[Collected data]

------------------------

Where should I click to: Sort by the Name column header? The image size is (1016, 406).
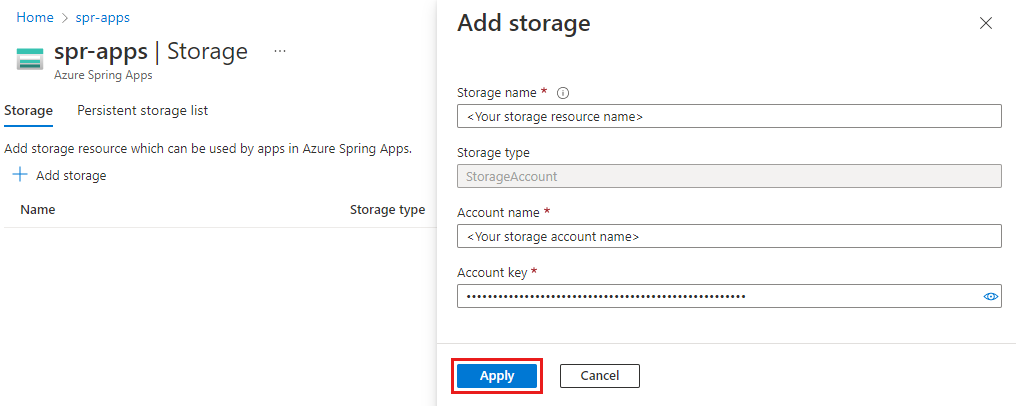click(x=38, y=210)
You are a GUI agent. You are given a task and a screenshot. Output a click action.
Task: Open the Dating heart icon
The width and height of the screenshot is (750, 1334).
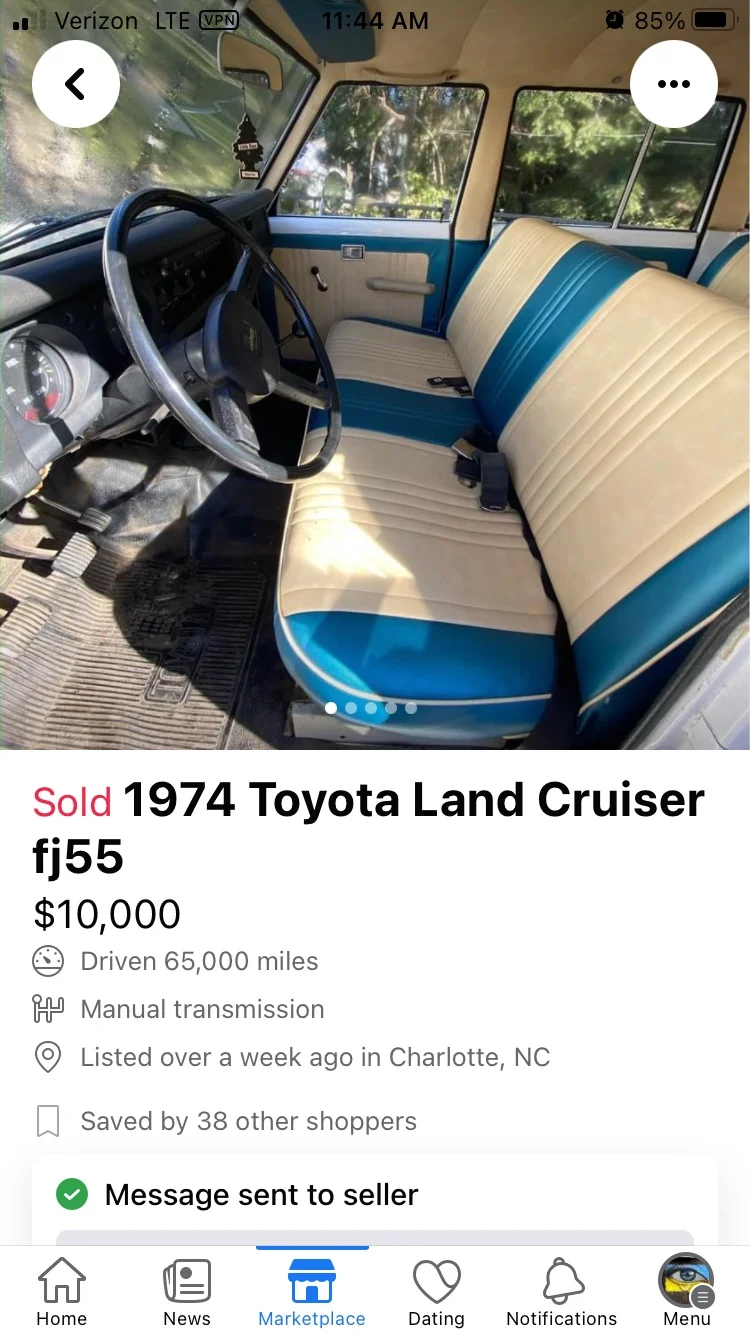click(437, 1281)
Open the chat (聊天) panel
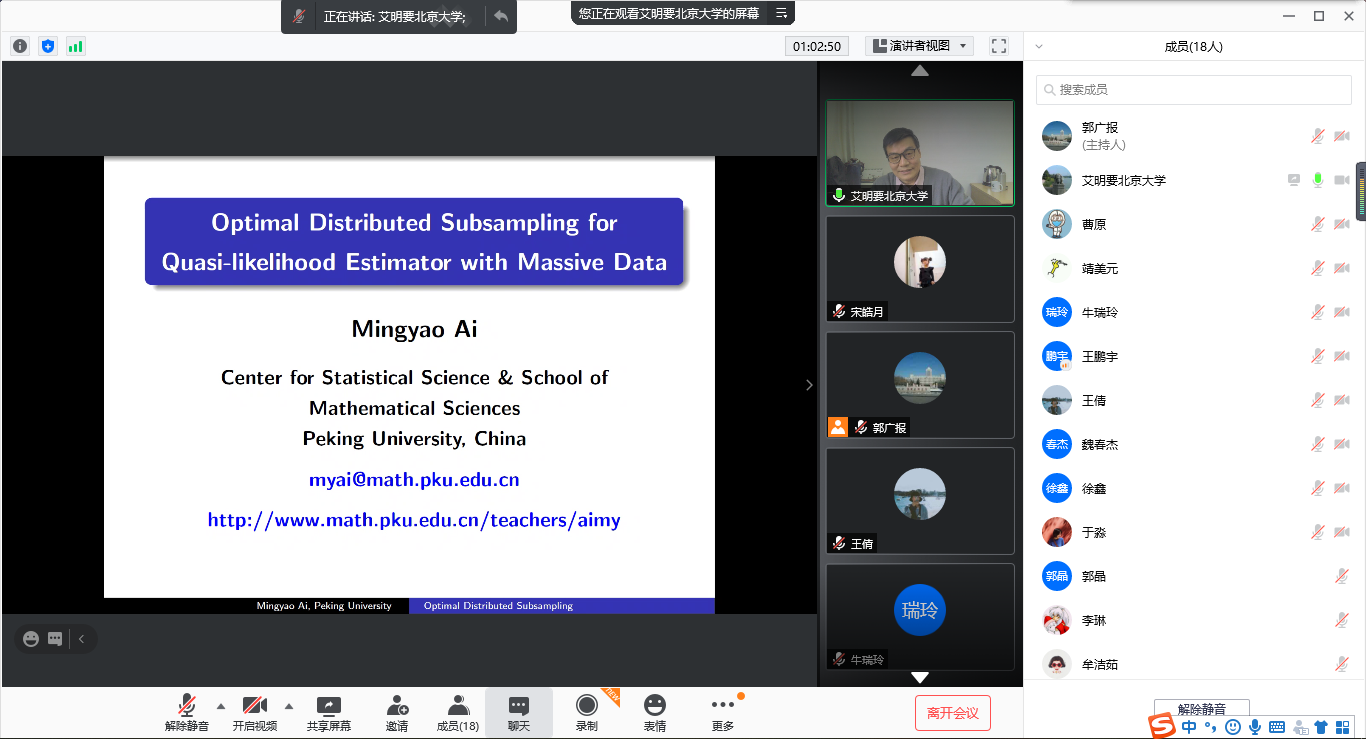 518,712
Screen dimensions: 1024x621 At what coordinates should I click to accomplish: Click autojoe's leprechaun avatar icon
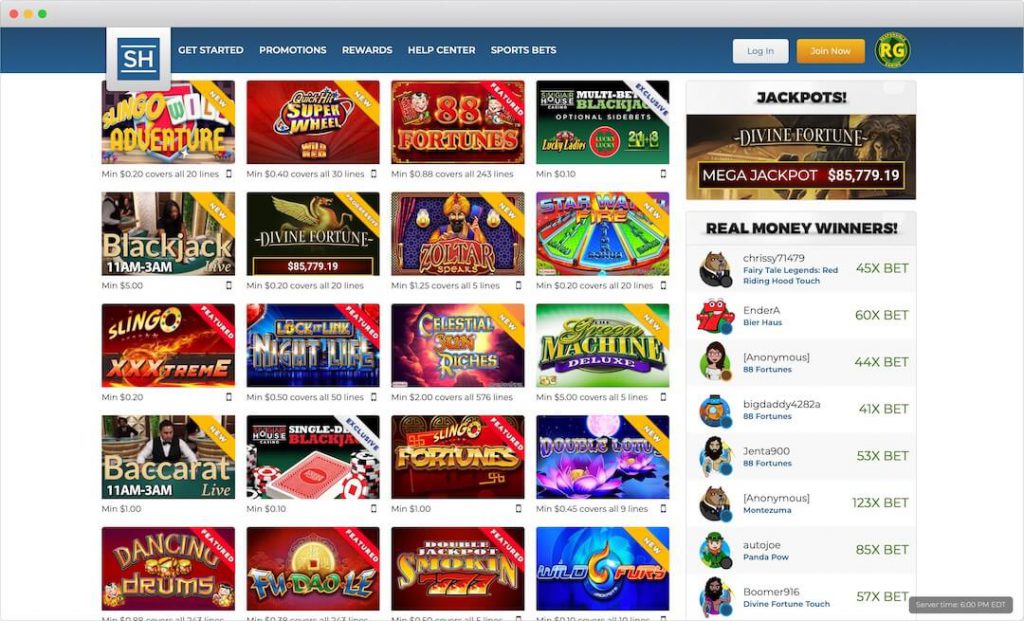[715, 550]
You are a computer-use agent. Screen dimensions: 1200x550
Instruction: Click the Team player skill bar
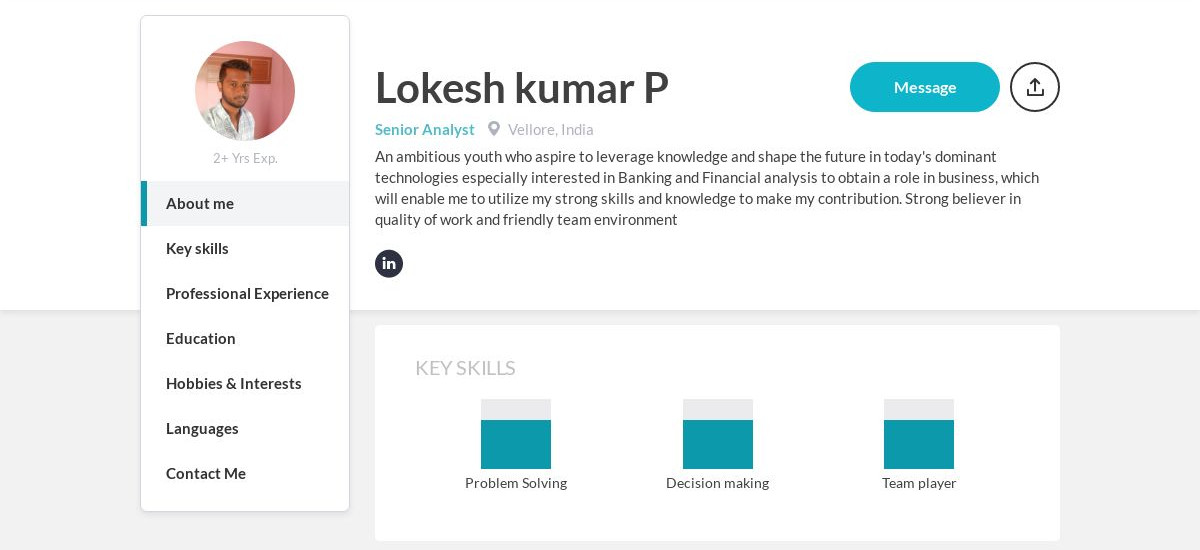point(919,434)
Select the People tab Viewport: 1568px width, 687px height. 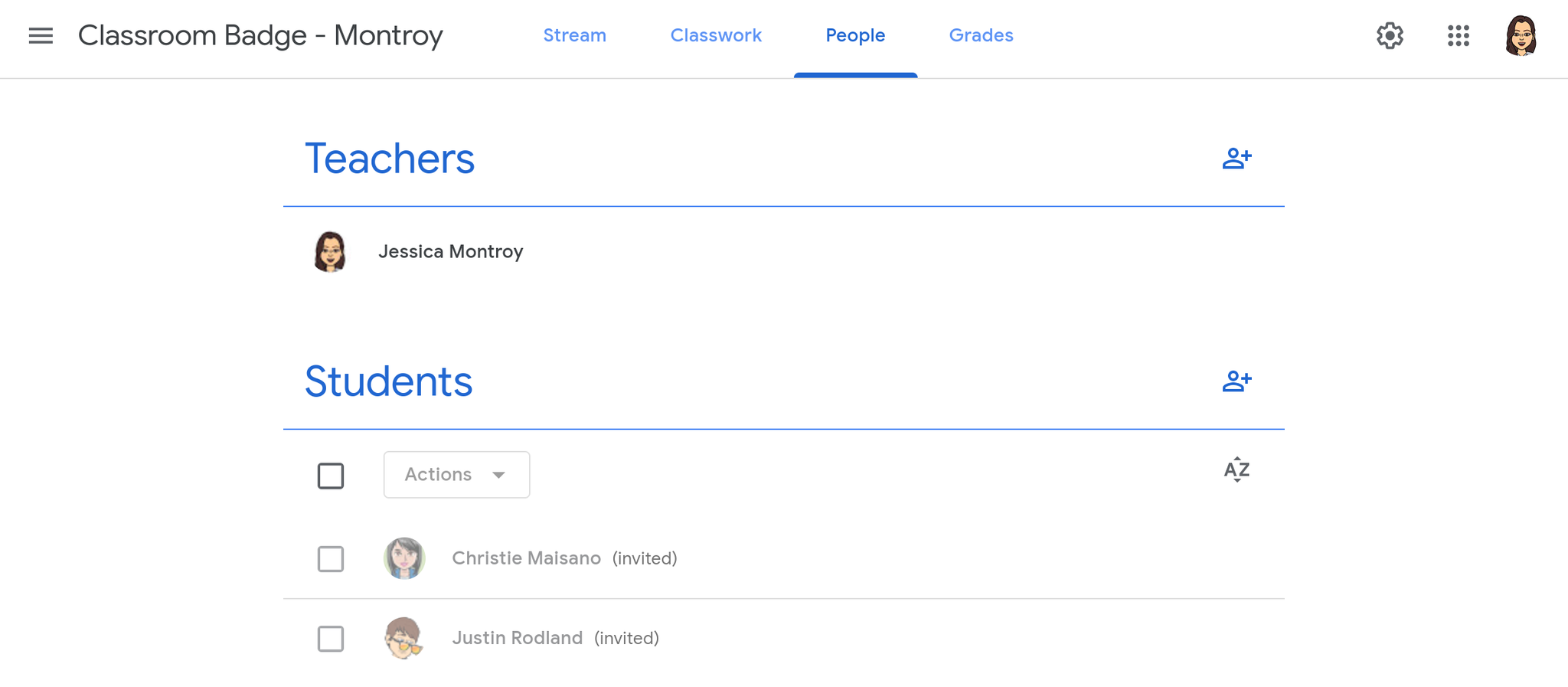855,36
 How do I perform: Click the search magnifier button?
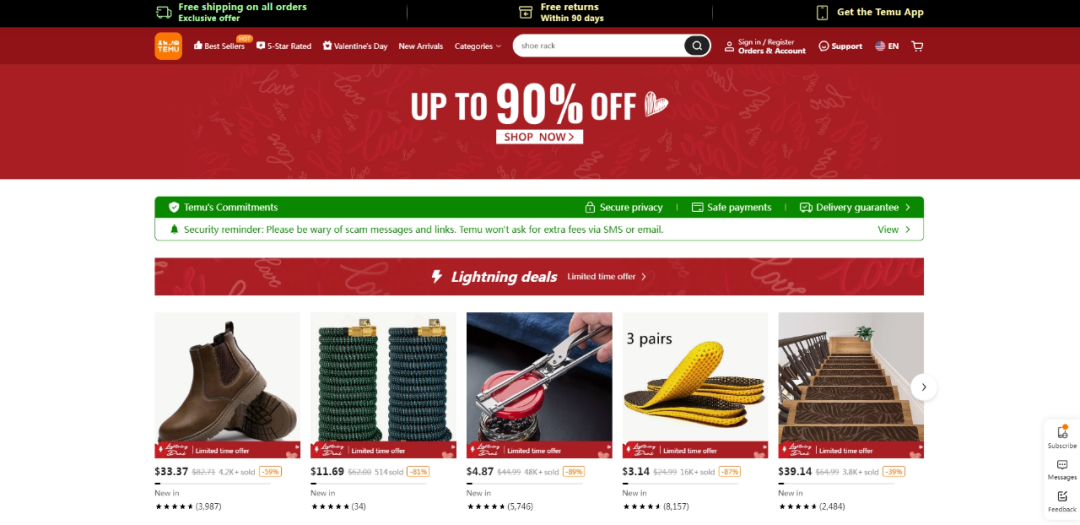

------------------------

WHAT THE TASK ASKS>
Using the entries, count how many lines contain the string "agent". Write only the number.

RESULT OF THE EXERCISE>
2